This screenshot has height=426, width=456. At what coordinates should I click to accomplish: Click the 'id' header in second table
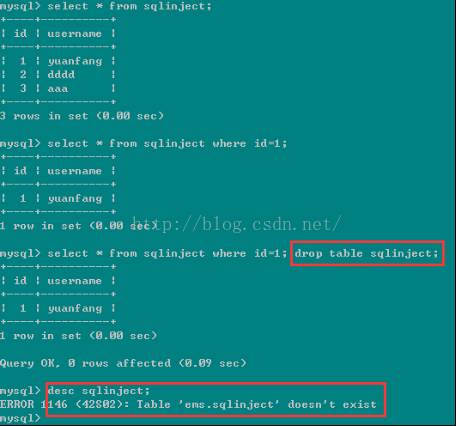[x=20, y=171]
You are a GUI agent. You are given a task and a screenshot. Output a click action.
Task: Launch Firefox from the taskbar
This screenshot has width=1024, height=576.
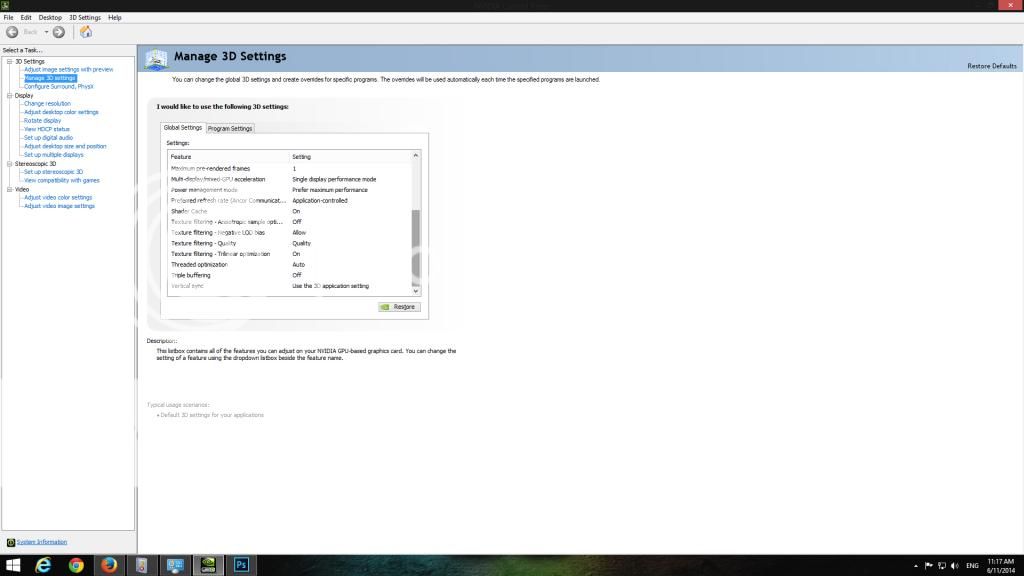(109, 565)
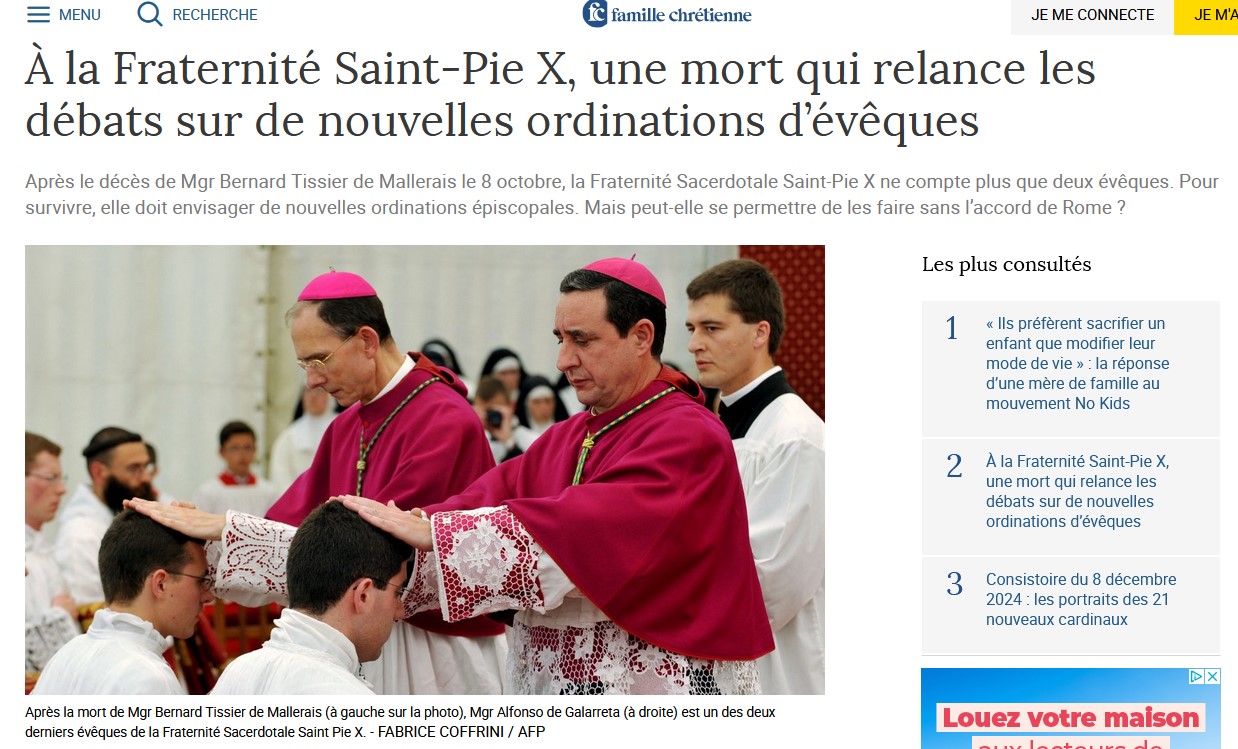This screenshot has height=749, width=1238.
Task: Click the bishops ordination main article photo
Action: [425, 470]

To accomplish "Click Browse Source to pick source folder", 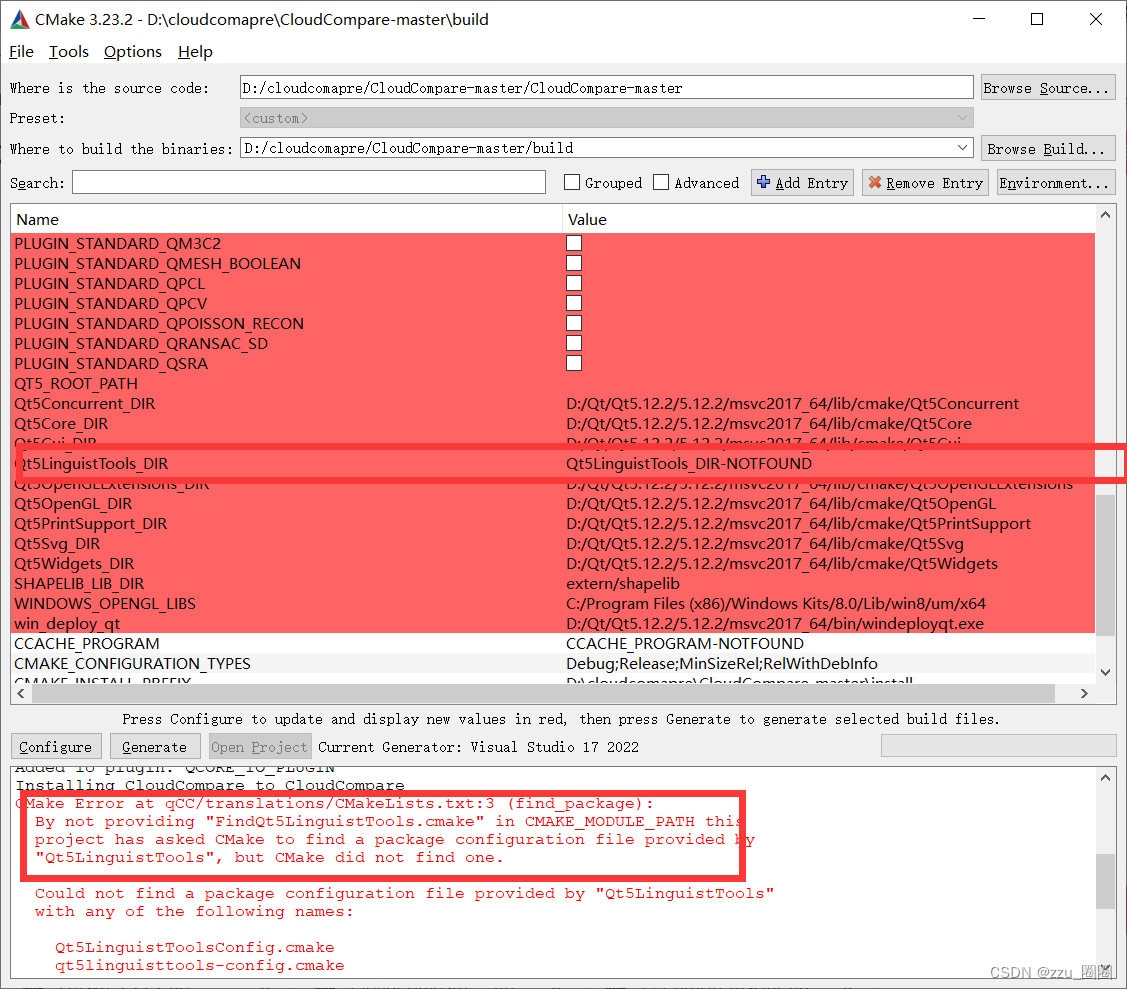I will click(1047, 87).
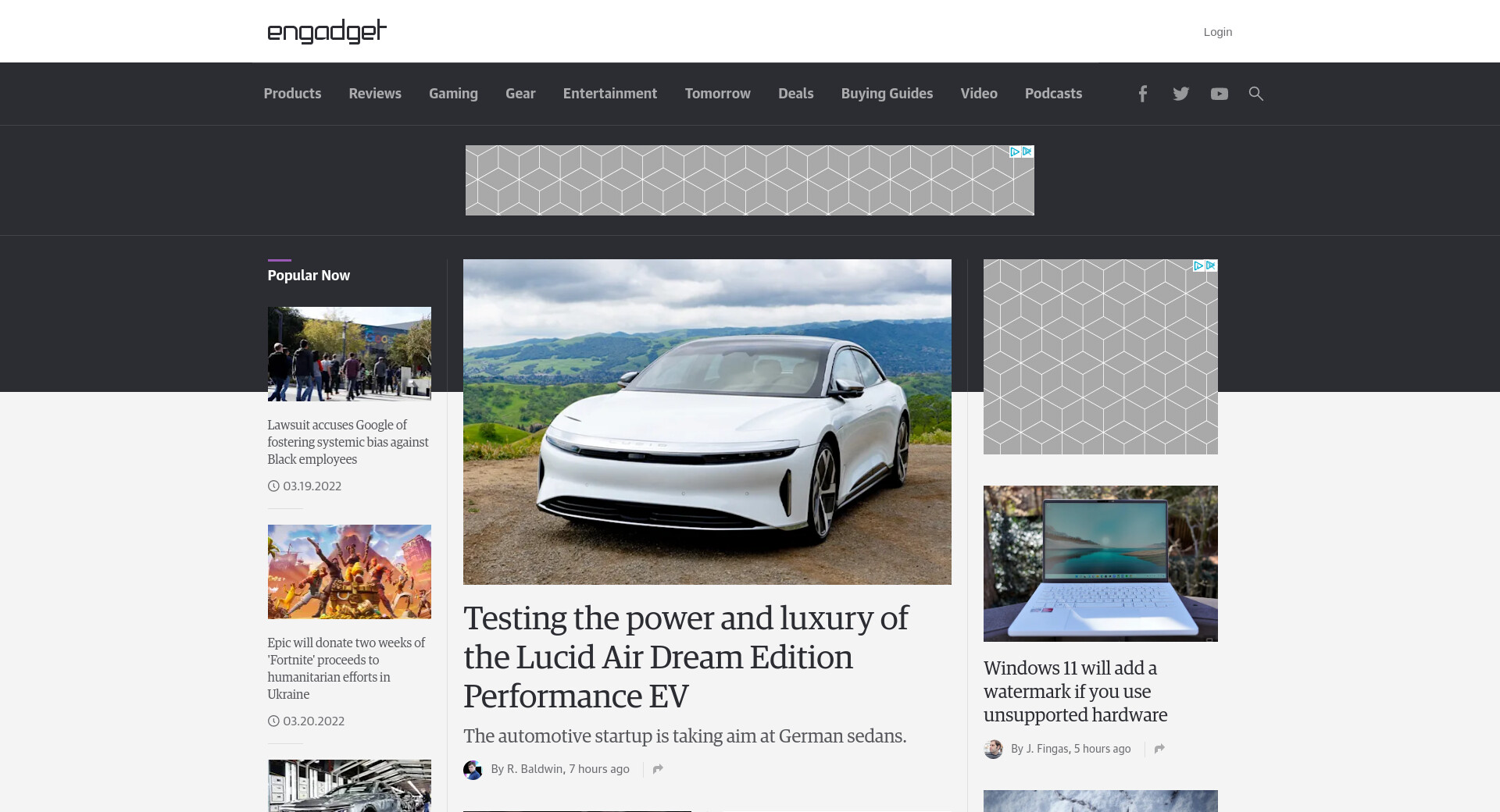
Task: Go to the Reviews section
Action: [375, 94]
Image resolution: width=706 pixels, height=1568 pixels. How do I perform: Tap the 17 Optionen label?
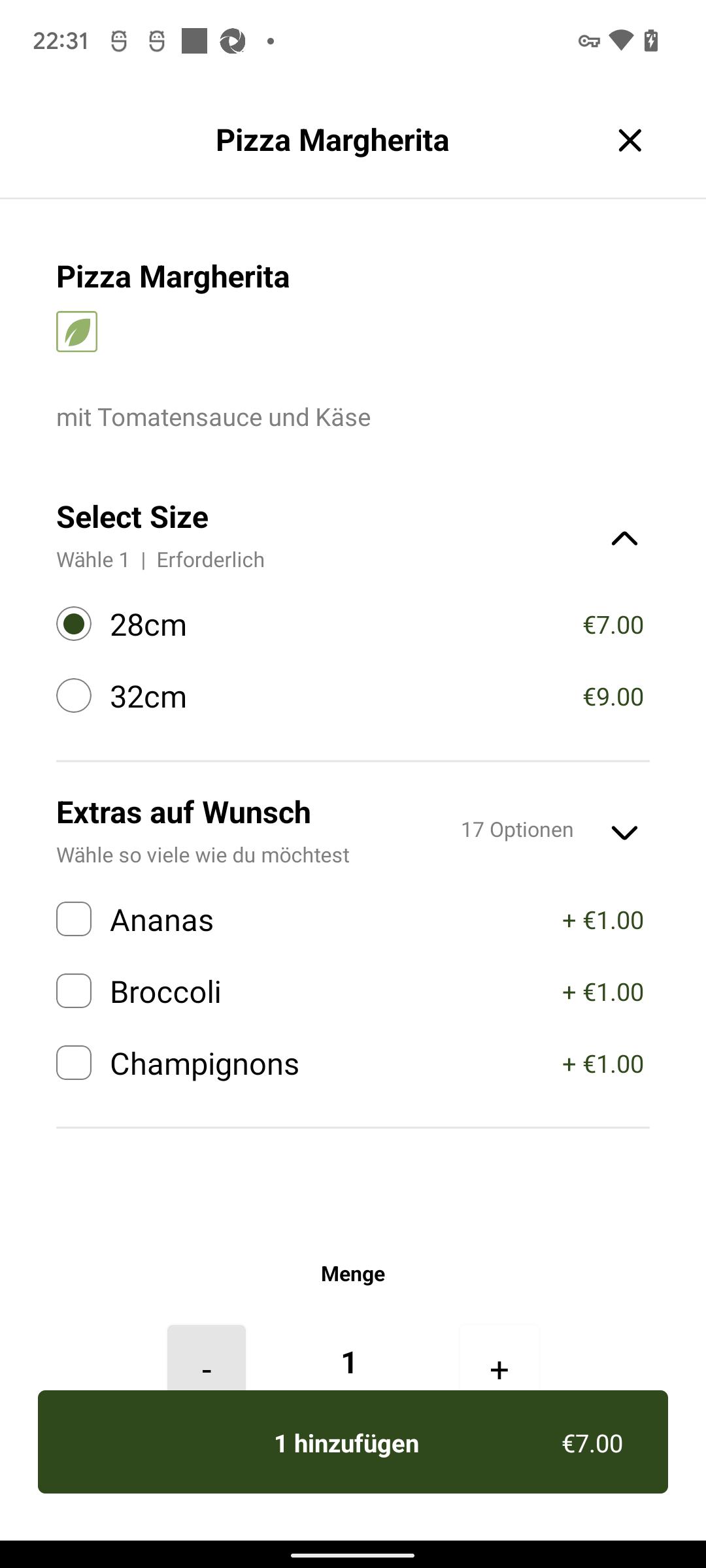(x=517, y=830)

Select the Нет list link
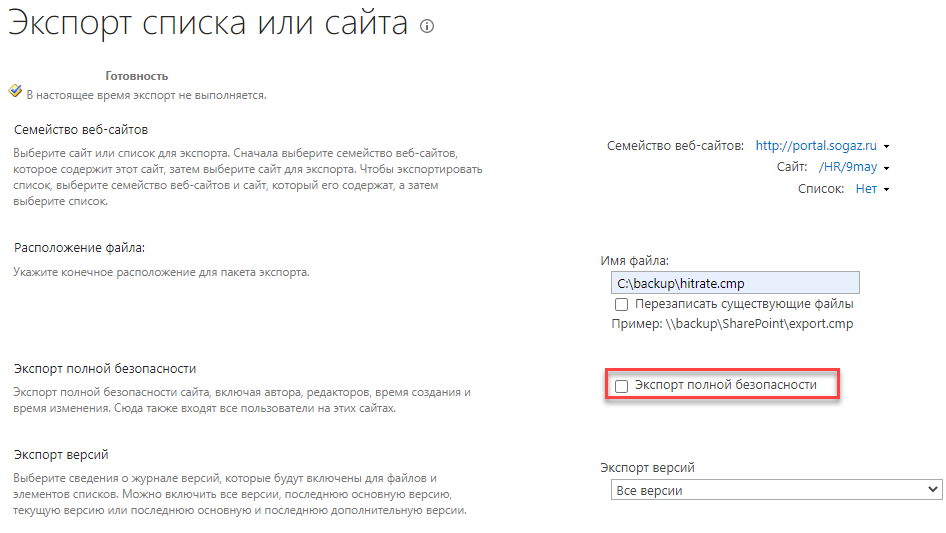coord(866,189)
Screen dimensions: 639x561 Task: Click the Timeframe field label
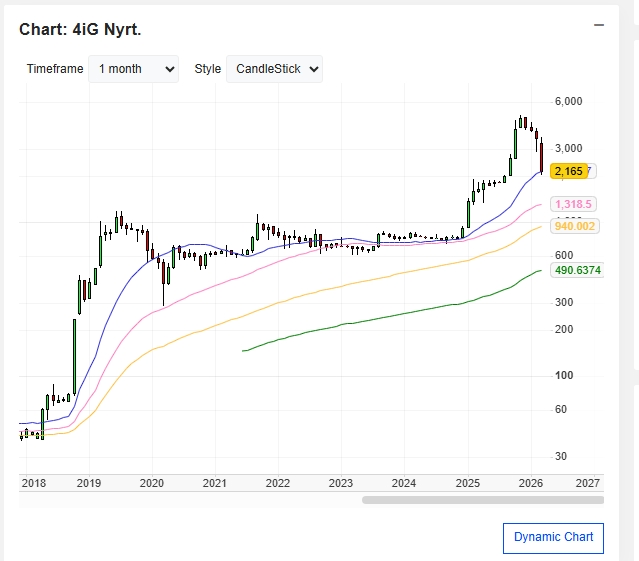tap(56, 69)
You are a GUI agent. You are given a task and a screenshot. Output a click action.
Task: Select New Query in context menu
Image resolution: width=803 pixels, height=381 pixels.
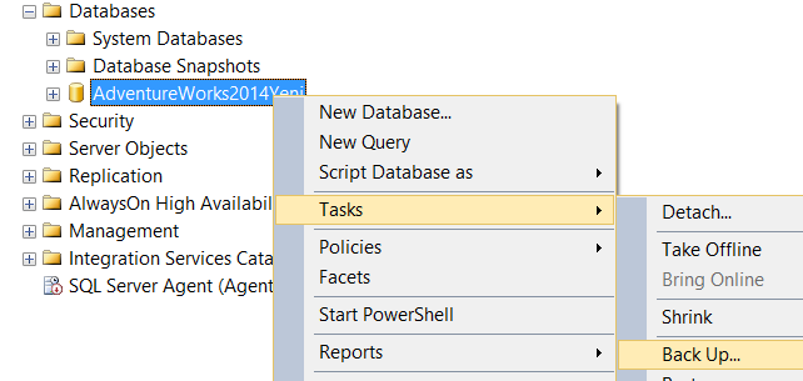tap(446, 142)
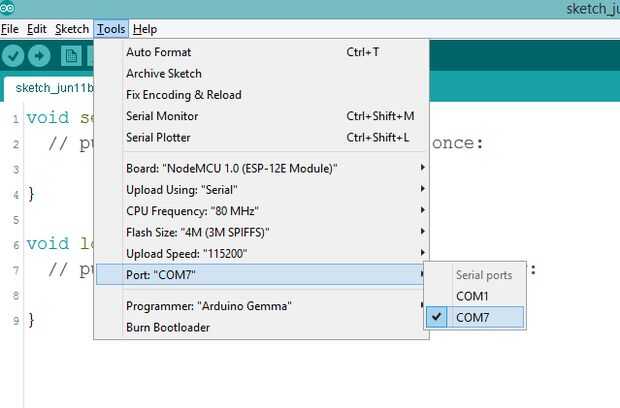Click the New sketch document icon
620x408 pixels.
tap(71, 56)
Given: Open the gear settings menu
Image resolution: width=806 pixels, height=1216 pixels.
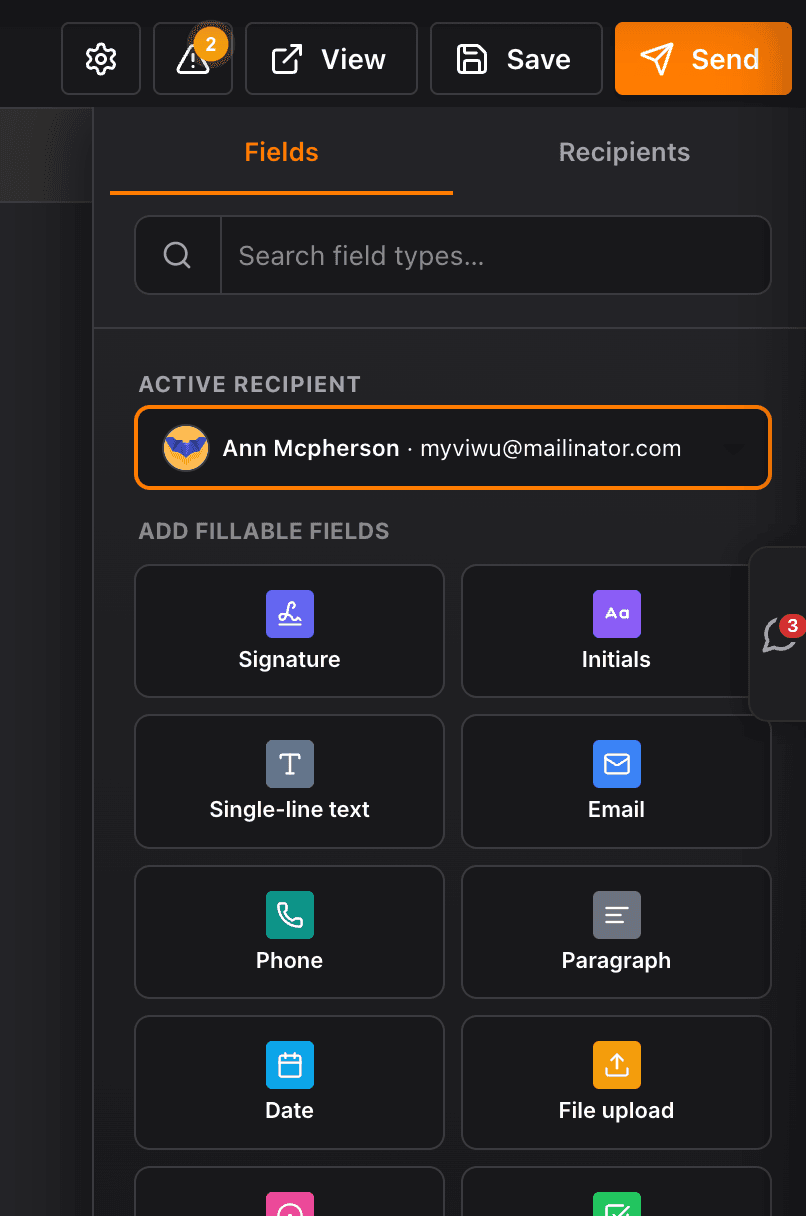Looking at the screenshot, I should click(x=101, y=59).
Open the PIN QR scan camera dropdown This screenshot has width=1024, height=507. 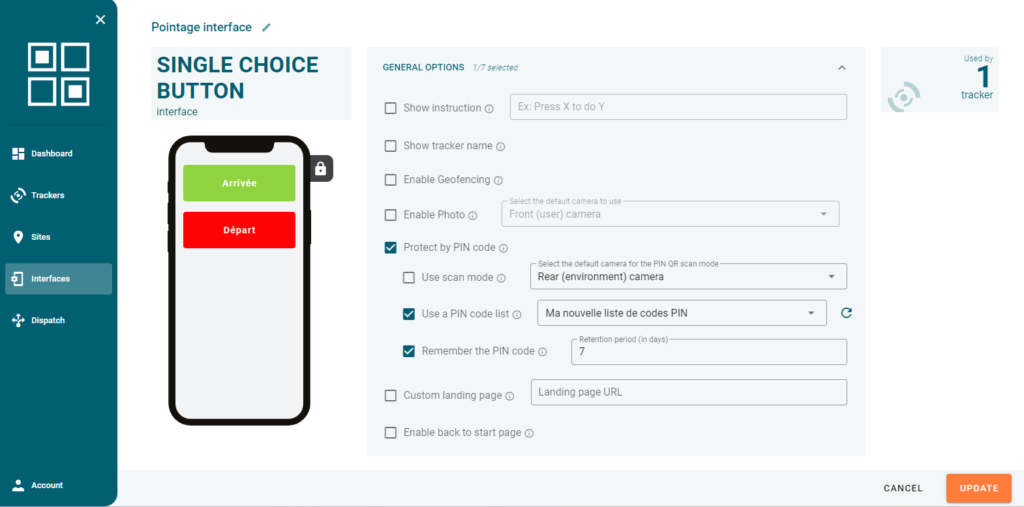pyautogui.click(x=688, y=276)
########################################
On how many lines of the listing does the string "menu" appear? Only the number should be given.

• Task output: 2